* Aim of the task: Copy the records from the line with "Given: Enable the AutoGrid checkbox" up to and including the line with "point(1299,261)", swapping "dropdown" for "menu" and changing nothing else.

* Entries supplied:
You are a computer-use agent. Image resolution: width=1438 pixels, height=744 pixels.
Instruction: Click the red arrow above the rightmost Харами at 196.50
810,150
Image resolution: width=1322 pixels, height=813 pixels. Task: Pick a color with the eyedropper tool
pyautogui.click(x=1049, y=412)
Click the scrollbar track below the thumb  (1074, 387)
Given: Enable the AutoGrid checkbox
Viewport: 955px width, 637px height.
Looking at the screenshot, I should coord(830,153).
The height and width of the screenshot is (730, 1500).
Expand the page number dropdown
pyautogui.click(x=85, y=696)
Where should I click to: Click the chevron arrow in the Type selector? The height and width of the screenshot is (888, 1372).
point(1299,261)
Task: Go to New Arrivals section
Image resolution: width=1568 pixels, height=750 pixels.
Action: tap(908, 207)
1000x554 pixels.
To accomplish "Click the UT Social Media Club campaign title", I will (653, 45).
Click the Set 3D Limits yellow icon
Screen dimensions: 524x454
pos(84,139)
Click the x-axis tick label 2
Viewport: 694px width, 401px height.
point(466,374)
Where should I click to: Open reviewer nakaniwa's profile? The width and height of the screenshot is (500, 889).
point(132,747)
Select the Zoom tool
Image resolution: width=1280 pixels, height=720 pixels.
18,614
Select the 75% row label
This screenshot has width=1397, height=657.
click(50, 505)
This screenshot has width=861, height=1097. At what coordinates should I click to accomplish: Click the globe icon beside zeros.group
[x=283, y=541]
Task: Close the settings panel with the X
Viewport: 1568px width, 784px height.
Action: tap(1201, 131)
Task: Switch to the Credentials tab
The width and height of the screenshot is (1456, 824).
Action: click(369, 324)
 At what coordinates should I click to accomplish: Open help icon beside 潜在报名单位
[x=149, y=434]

* Problem solution:
Given: Enable the AutoGrid checkbox
Viewport: 955px width, 637px height.
Looking at the screenshot, I should coord(830,153).
The height and width of the screenshot is (730, 1500).
Expand the page number menu
pyautogui.click(x=85, y=696)
Where should I click to: Click the chevron arrow in the Type selector? The height and width of the screenshot is (888, 1372).
point(1299,261)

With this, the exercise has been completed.